One of the greatest fears about the social credit system is that the ‘credit consequences’ for a violation could become a way of covertly increasing the violations’ statutory penalty. Meaning that since ‘untrustworthy conduct’ refers to violations of laws and legal obligations, there shouldn’t be any collateral consequences that increase the punishment beyond what the relevant law authorizes. A parallel might be the lasting impact of a criminal record long after a sentence has been served.
The new rules are at pains to say that this can’t be tolerated. That there must be a legal basis for penalties and that if the law doesn’t allow for sufficient penalties, the correct approach is to lobby to amend the law, not use social credit.
A global concern today is the collection of personal information and the new rules attempt to regulate what information should be collected and used as ‘credit information’.
The inclusion of ‘Public Credit Information’-the information collected or generated by government agencies in the course of their duties- in social credit is to be limited to the types of information in a national uniform catalog created by the inter-agency committee for establishing social credit with the input of legal experts, scholars, affected businesses, industry associations, and others.
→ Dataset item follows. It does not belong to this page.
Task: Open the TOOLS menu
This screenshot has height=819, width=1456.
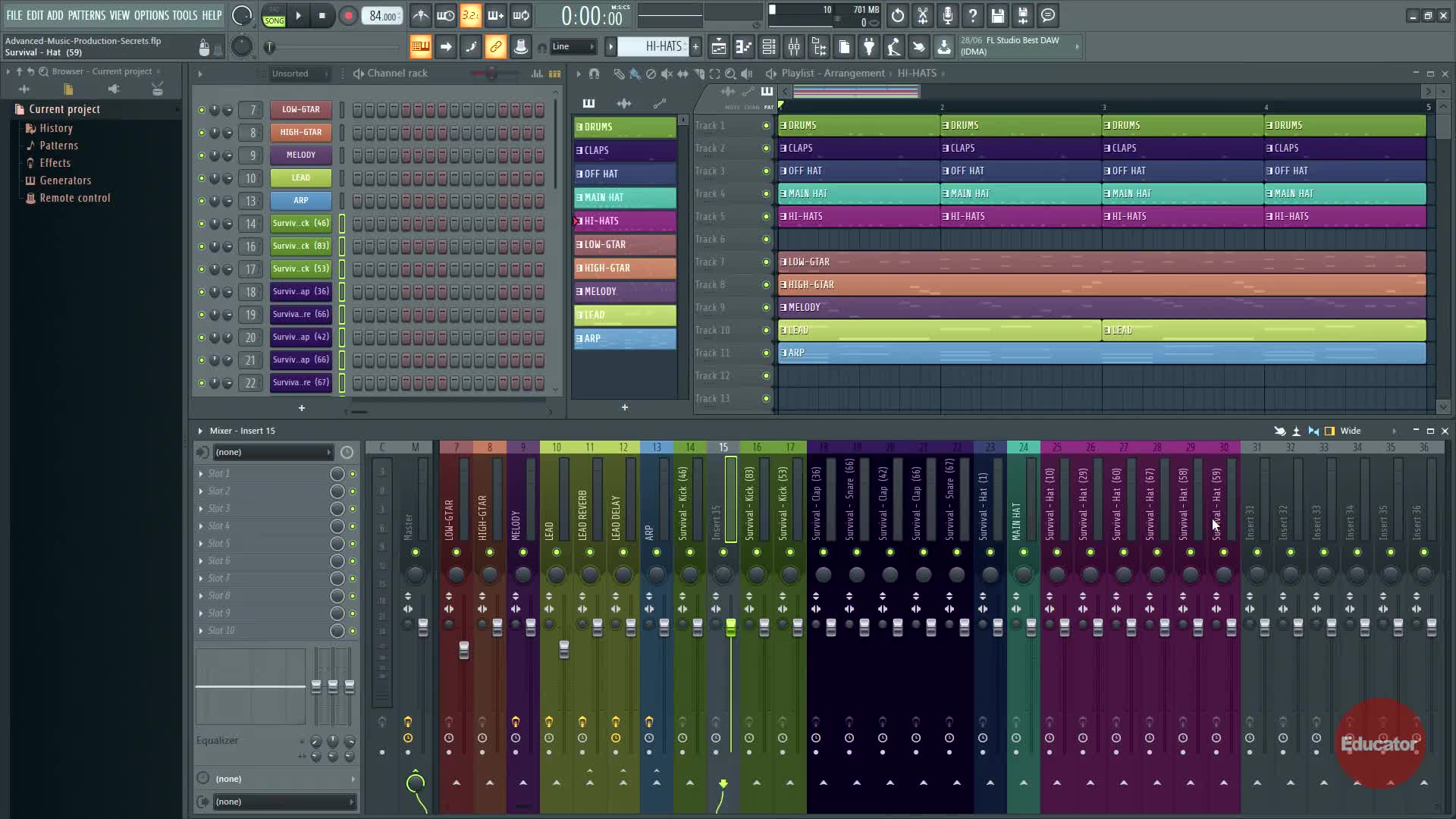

Local public credit information catalogs have been available for some time, but a national catalog will limit local discretion and help standardize the system.
The purpose of collecting or using information is also required to be indicated- and consent must be given for the collection of information that isn’t authorized by law. To try and ensure that consent is voluntarily given, the rules say that it must not be coerced or gamed through methods like demanding blanket consent. This follows recent moves on privacy in the commercial sector.
If something is to be considered negative credit information- it must be based on judicial rulings, arbitration documents, administrative decisions and rulings, or other effective legal documents. Again, social credit is concerned with recording and publicizing violations of laws and legal obligations.
The draft rules are open for public comment until August. As written, they would require that industry blacklist and social credit rules comply with them by the end of 2021 or be invalidated.
Much of what they say is positive, but not groundbreaking in that they largely restate principles that were always in place or were emerging in practice over the past several years. Moreover, the draft, like much national level authority is quite vague, leaving room for future problems. The required national catalog of public credit information or punishment lists, for example, are yet to be seen, nor are specific mechanisms and procedures for credit restoration and corrections. The requirements that all standards and rules for punishments be made public may ultimately be among the most concrete improvements- allowing monitoring and analysis of the systems’ evolution.
Most critically, the main purpose of the draft is to harmonize social credit with China’s existing legal system, and while ‘legality’ should be a minimum requirement, it is no panacea. Many laws creating obligations or prohibiting conduct in China are unclear or easily abused. Others, that criminalize speech such as mockery of the national anthem are simply unjust. Limiting social credit to the enforcement of such laws, can’t improve those underlying laws.